RECORDS FOR THIS EXERCISE —
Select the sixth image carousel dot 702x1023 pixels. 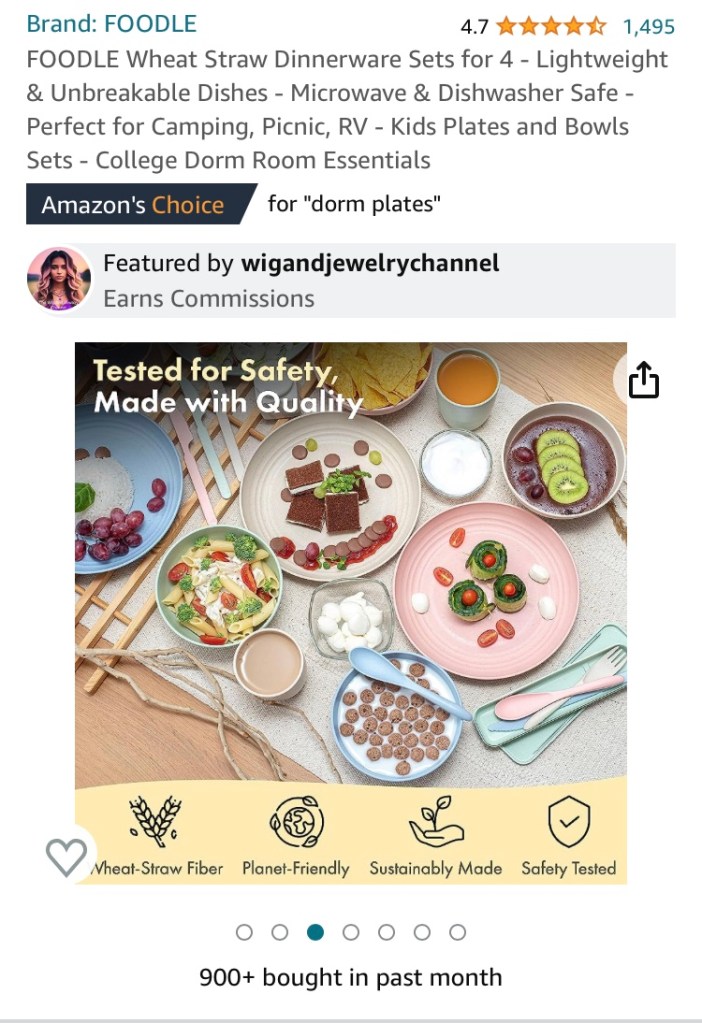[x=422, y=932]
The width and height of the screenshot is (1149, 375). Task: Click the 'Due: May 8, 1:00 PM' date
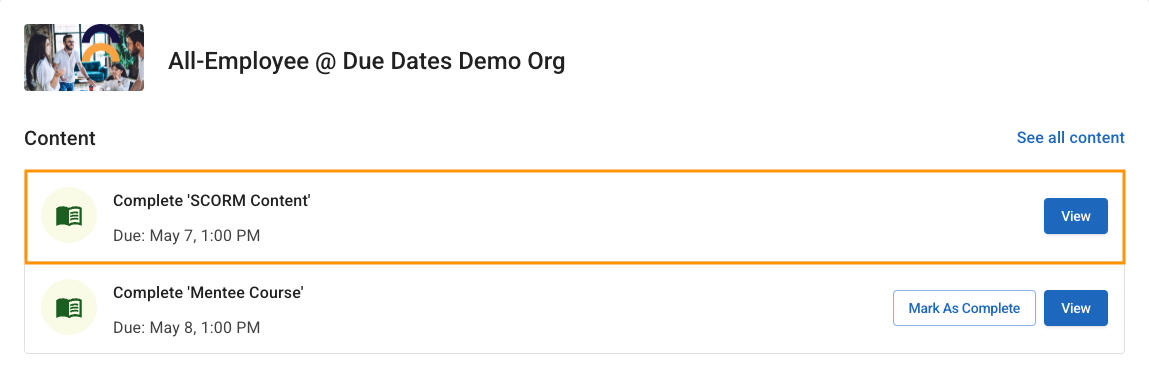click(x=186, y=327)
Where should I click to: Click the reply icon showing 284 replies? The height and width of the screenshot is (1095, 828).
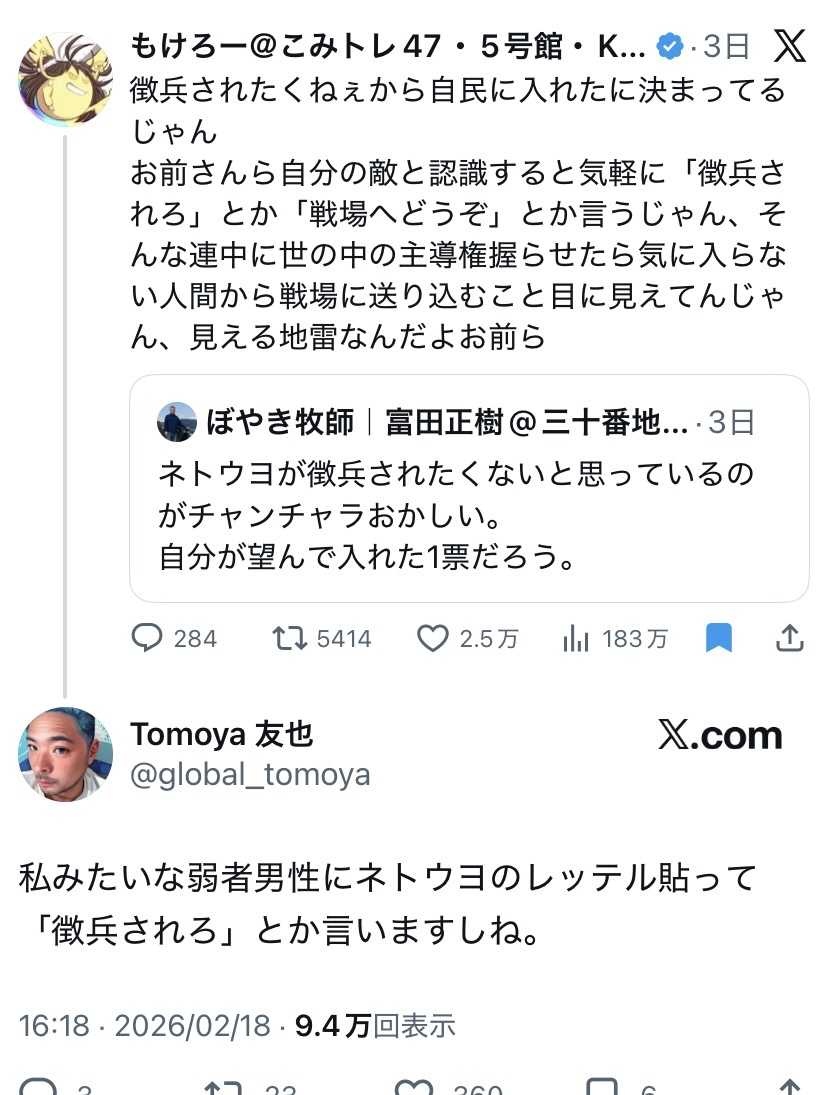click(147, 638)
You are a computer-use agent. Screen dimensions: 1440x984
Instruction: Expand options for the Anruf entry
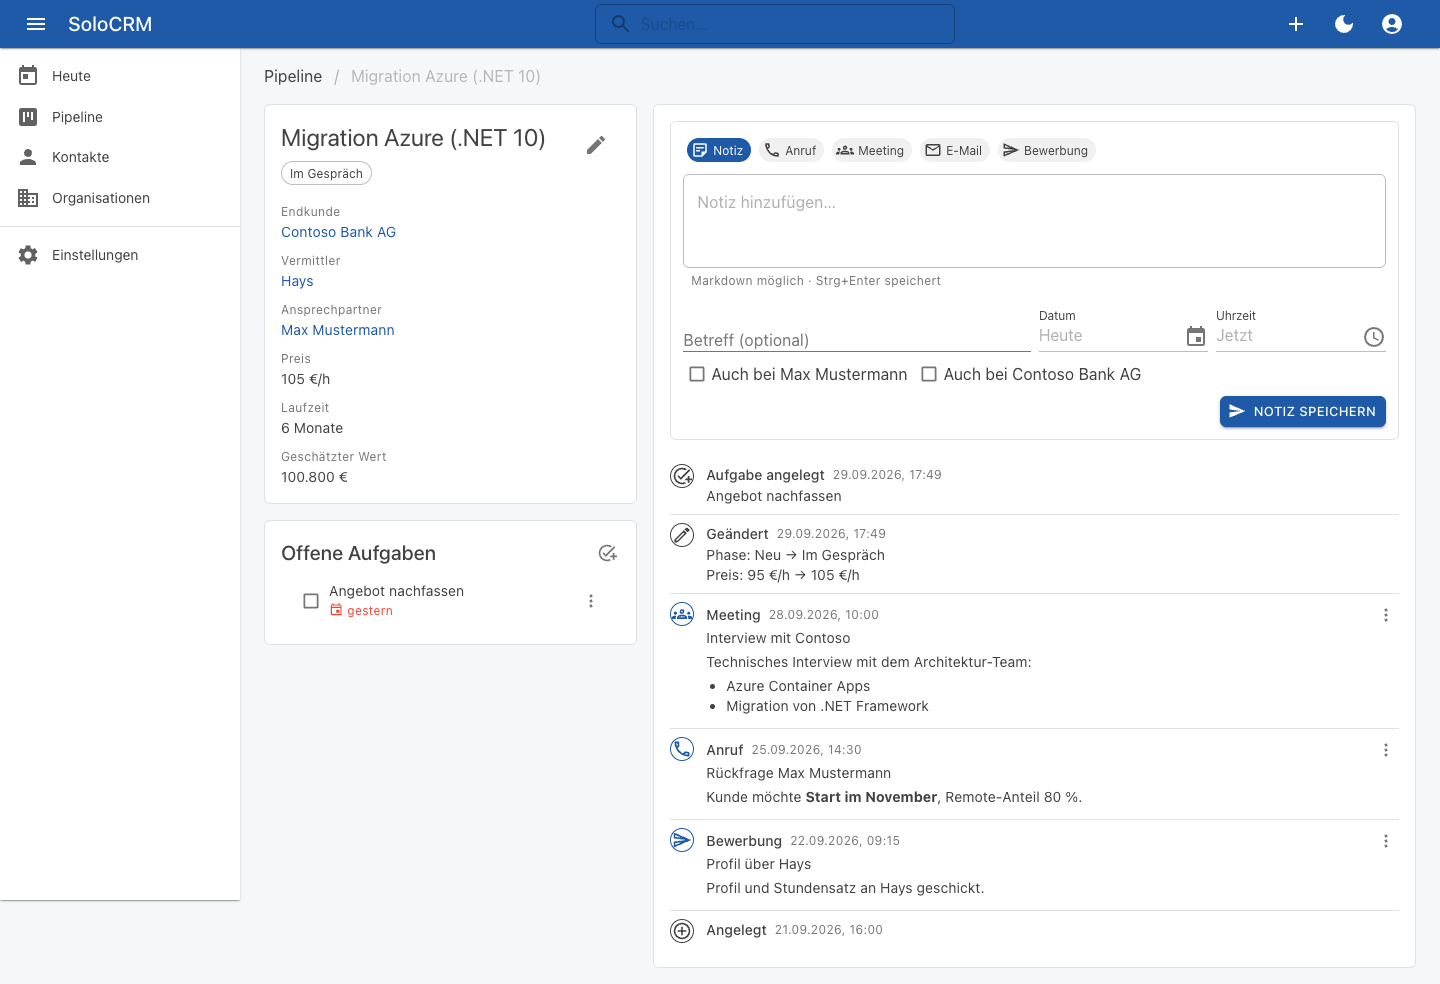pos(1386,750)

THE TASK — Please transcribe exactly the lines from the one containing "You are a computer-use" through the final line of the data, including both, and nothing else. Pictures are to be left out.

TASK OUTPUT —
You are a computer-use agent. Screen dimensions: 1440x984
Instruction: Expand options for the Anruf entry
pos(1386,750)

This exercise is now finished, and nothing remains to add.